Nan Goldin all the beauty and bloodshed Laura Poitras
© courtesy of Nan Goldin

For nearly two years, Laura Poitras visited Nan Goldin at her home in Brooklyn, for a series of interviews which, combined with the artist’s slideshows and photographs, formed the backbone of the documentary. The recordings are sound only, and the production team ensures that they are used with the greatest care. Only a small circle of people including the director and the editing team have access to it. Nan Goldin has a say in the content, before certain personal details are shared with more collaborators or included in the final version of the film.

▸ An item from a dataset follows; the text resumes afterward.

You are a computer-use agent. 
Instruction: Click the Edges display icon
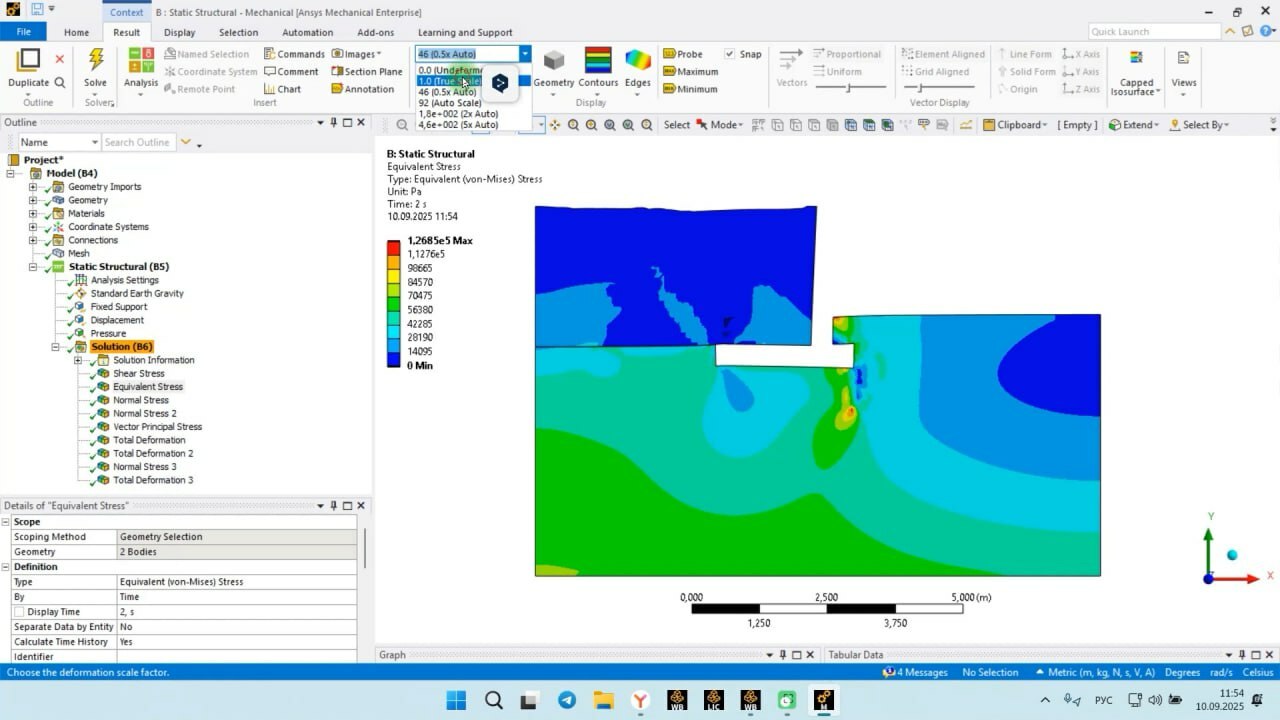pyautogui.click(x=638, y=62)
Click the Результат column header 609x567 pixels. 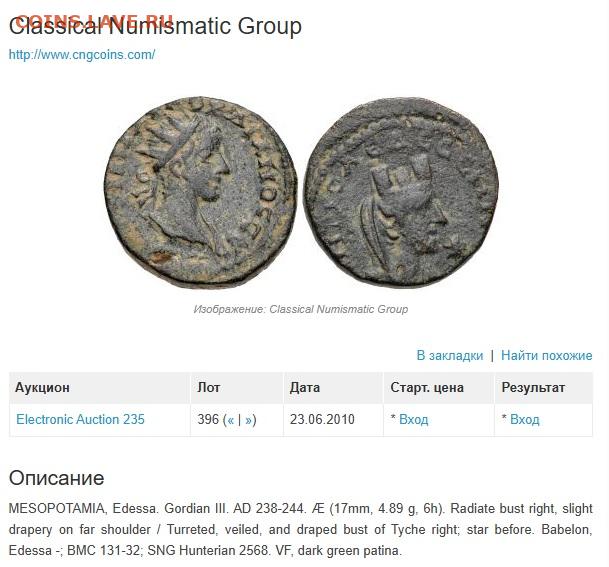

Particular care is given to the film’s music by Laura and Nan. The latter offers several of the pre-existing pieces heard in certain sequences and suggests that the New York experimental group Soundwalk Collective, which had recently collaborated with her on her work Memory Lost, wrote the soundtrack. This collective, led by Stephan Crasneanscki and Simone Merli, is also known for its work with Patti Smith, with whom they designed the exhibition Evidence for the Pompidou Center.

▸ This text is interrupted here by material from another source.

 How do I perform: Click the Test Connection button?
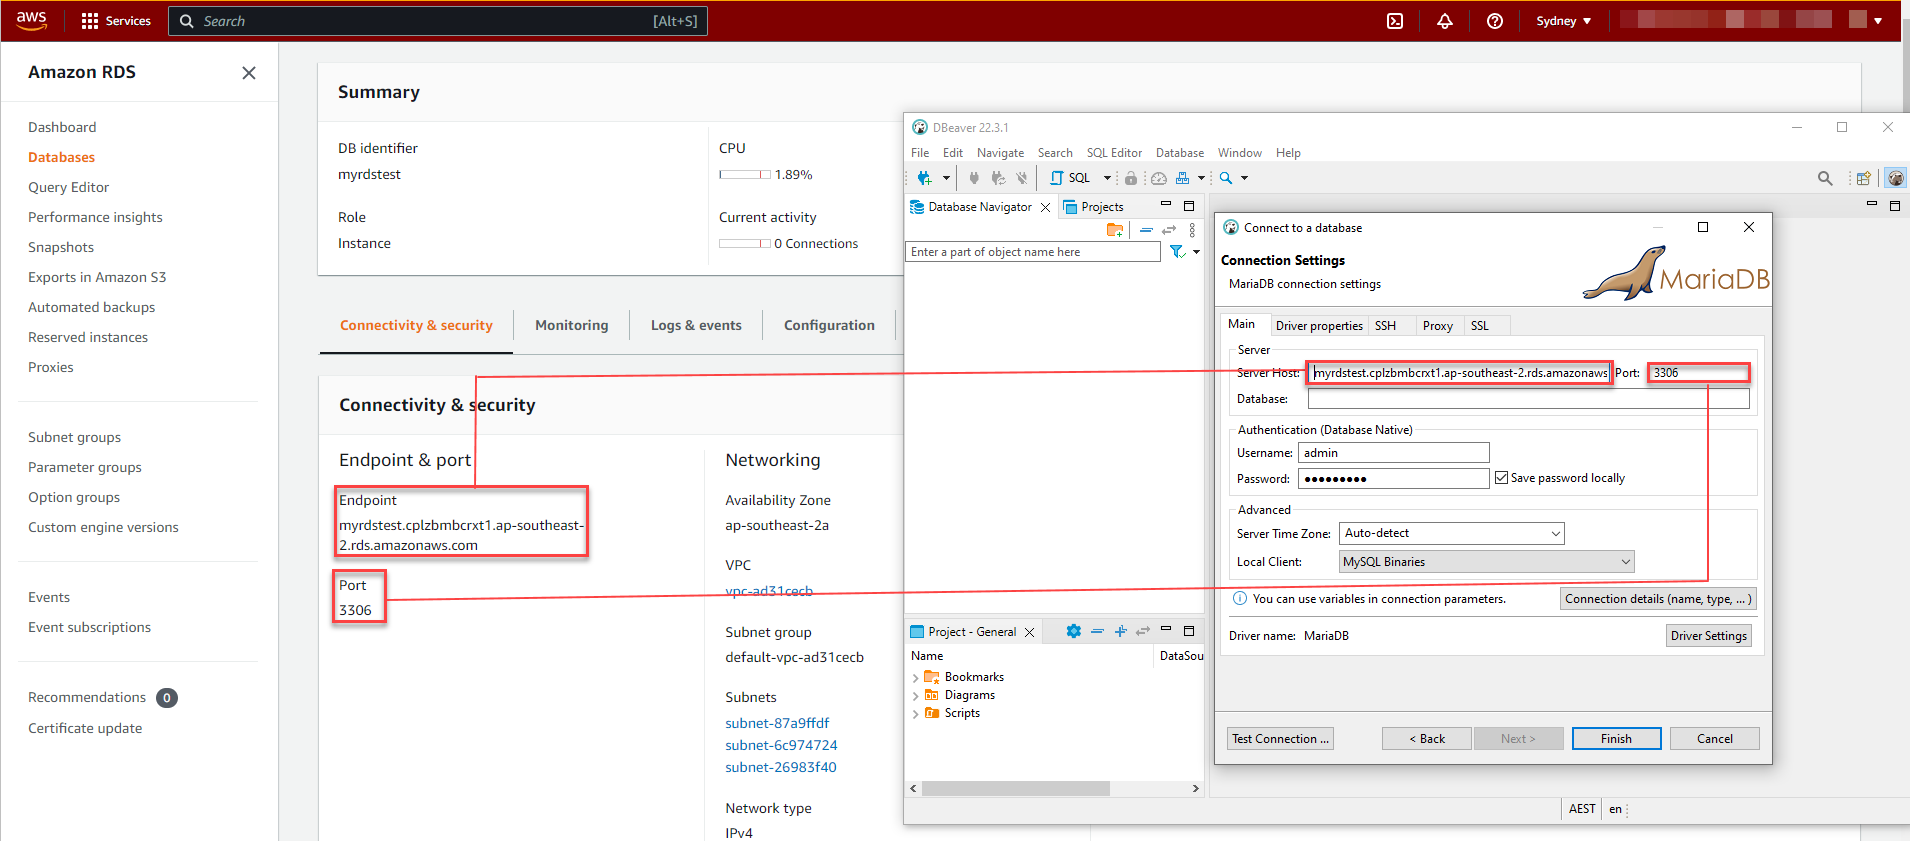(1280, 739)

Thanks to the work of the Nan Goldin Studio team and two dedicated archivists, Shanti Avirgan and Olivia Streisand, images shot by third parties are found and Laura Poitras manages to gather enough raw material for the film to transport us into the pass. It highlights in particular a major work by Goldin, Sisters, Saints, and Sibyls (2004), a three-screen installation dedicated to his late sister, Barbara Holly Goldin. The film’s title comes from Barbara’s response to a Rorschach test. By interweaving the story of Goldin’s childhood, his deep friendships within a community of artists embodying the creative impulse and his resilience in the face of the AIDS epidemic, All the beauty and the bloodshed captures snapshots from the past to portray an artist through her work, which is itself a reflection of her own life.

© courtesy of Nan Goldin

All the beauty and the bloodshed won the Golden Lion at the 2022 Venice Film Festival (jury chaired by Julianne Moore). He received the award for best documentary 2022 from the Los Angeles Film Critics Association, the Boston Society of Film Critics, the New York Films Critics Online… He is nominated for the Gotham Awards, the Critics Choice Awards, the Cinema Eye Honors, the British Film Independent Awards, etc.